- Classification: Protestant
- Orientation: Reformed and Evangelical
- Theology: Confessional, Conservative and Calvinist
- Polity: Presbyterian
- Moderator: Paul Thapa
- Region: Nepal
- Founder: Paul Thapa
- Origin: 2003
- Branched from: Free Presbyterian Church of Ulster
- Congregations: 100 (2015)

= Free Presbyterian Church of Nepal =

The Free Presbyterian Church of Nepal (FPCN) is a Reformed Presbyterian conservative founded in Nepal in 2003 by missionaries from the Free Presbyterian Church of Ulster.

== History ==
In 2003, Rev. Paul Thapa and his wife, Mandira, were sent by the Free Presbyterian Church of Ulster to serve as missionaries in Nepal.

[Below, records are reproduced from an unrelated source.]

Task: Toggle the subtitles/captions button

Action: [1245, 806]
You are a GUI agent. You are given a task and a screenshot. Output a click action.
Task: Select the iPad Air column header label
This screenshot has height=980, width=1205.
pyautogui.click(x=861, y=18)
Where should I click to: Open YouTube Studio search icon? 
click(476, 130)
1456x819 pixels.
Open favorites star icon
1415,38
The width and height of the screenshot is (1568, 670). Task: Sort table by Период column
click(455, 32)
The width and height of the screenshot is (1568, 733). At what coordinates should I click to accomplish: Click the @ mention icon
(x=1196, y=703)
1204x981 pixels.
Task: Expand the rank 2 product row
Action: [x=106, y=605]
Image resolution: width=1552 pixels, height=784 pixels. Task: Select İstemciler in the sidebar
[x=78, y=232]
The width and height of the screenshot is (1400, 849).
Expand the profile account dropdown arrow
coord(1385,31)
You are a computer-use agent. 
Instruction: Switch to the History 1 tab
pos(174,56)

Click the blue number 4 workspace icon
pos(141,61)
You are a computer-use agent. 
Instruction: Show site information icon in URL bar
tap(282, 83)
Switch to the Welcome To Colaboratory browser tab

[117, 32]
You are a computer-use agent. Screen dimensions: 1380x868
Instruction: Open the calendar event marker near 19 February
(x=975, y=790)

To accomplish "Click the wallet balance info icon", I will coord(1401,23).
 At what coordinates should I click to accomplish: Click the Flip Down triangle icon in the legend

At first, an orphanage was formed and several children converted to Christianity.

Later, the denomination began broadcasting evangelistic messages through a radio station.

From the growth in membership, on November 29, 2013, 22 Nepalese pastors were ordained and the following day the Presbytery of the Free Presbyterian Church of Nepal was officially organized.

The Rev. Paul Thapa, founder of the denomination, was elected its moderator.

Due to the rapid growth, in 2015, the denomination was already formed by about 100 churches.
== Doctrine ==
The denomination subscribes to the Westminster Confession of Faith and does not permit ordination of women. In addition, it stands out for allowing its churches to opt for paedobaptism or credobaptism and for requiring abstinence from alcohol.